• _Records_

☆ ☆ ☆ ☆

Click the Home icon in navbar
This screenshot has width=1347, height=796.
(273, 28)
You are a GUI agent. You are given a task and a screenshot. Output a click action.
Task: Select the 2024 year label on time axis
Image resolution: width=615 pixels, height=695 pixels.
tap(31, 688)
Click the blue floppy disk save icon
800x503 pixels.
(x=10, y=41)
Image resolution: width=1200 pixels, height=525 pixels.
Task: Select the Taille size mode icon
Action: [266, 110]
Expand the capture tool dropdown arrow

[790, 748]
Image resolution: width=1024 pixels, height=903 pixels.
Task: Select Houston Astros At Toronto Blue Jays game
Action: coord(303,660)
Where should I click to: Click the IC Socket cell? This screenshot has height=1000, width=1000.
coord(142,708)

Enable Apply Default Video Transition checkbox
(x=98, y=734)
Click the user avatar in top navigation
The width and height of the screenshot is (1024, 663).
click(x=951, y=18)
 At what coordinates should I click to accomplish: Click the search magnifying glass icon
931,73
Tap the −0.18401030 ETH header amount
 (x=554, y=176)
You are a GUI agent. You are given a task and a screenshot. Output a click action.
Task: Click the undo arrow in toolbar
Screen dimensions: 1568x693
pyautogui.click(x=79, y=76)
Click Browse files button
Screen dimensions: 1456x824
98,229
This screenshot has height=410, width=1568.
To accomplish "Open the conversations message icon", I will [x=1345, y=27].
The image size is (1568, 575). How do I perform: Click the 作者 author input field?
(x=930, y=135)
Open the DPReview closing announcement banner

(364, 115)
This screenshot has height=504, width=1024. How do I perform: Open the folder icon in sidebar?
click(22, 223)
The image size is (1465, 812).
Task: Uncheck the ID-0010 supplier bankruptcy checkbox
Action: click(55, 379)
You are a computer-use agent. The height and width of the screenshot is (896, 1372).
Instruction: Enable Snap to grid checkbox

☆ ☆ ☆ ☆

• _TASK BRIEF_
Revise the entries above, replacing "Enable" with "Turn on" throughout and leaving every other word unchanged.

• _CORRECT OUTPUT_
Click the Home icon in navbar
This screenshot has width=1347, height=796.
(273, 28)
You are a GUI agent. You are given a task and a screenshot. Output a click action.
Task: Select the 2024 year label on time axis
Image resolution: width=615 pixels, height=695 pixels.
tap(31, 688)
Click the blue floppy disk save icon
800x503 pixels.
(x=10, y=41)
Image resolution: width=1200 pixels, height=525 pixels.
Task: Select the Taille size mode icon
Action: [266, 110]
Expand the capture tool dropdown arrow

[790, 748]
Image resolution: width=1024 pixels, height=903 pixels.
Task: Select Houston Astros At Toronto Blue Jays game
Action: coord(303,660)
Where should I click to: Click the IC Socket cell? This screenshot has height=1000, width=1000.
coord(142,708)

Turn on Apply Default Video Transition checkbox
(x=98, y=734)
Click the user avatar in top navigation
The width and height of the screenshot is (1024, 663).
click(x=951, y=18)
 At what coordinates should I click to accomplish: Click the search magnifying glass icon
931,73
Tap the −0.18401030 ETH header amount
 (x=554, y=176)
You are a GUI agent. You are given a task and a screenshot. Output a click action.
Task: Click the undo arrow in toolbar
Screen dimensions: 1568x693
pyautogui.click(x=79, y=76)
Click Browse files button
Screen dimensions: 1456x824
98,229
This screenshot has height=410, width=1568.
To accomplish "Open the conversations message icon", I will [x=1345, y=27].
The image size is (1568, 575). How do I perform: Click the 作者 author input field?
(x=930, y=135)
Open the DPReview closing announcement banner

(364, 115)
This screenshot has height=504, width=1024. How do I perform: Open the folder icon in sidebar?
click(22, 223)
The image size is (1465, 812).
Task: Uncheck the ID-0010 supplier bankruptcy checkbox
Action: click(55, 379)
You are a computer-use agent. The height and width of the screenshot is (896, 1372).
Instruction: Turn on Snap to grid checkbox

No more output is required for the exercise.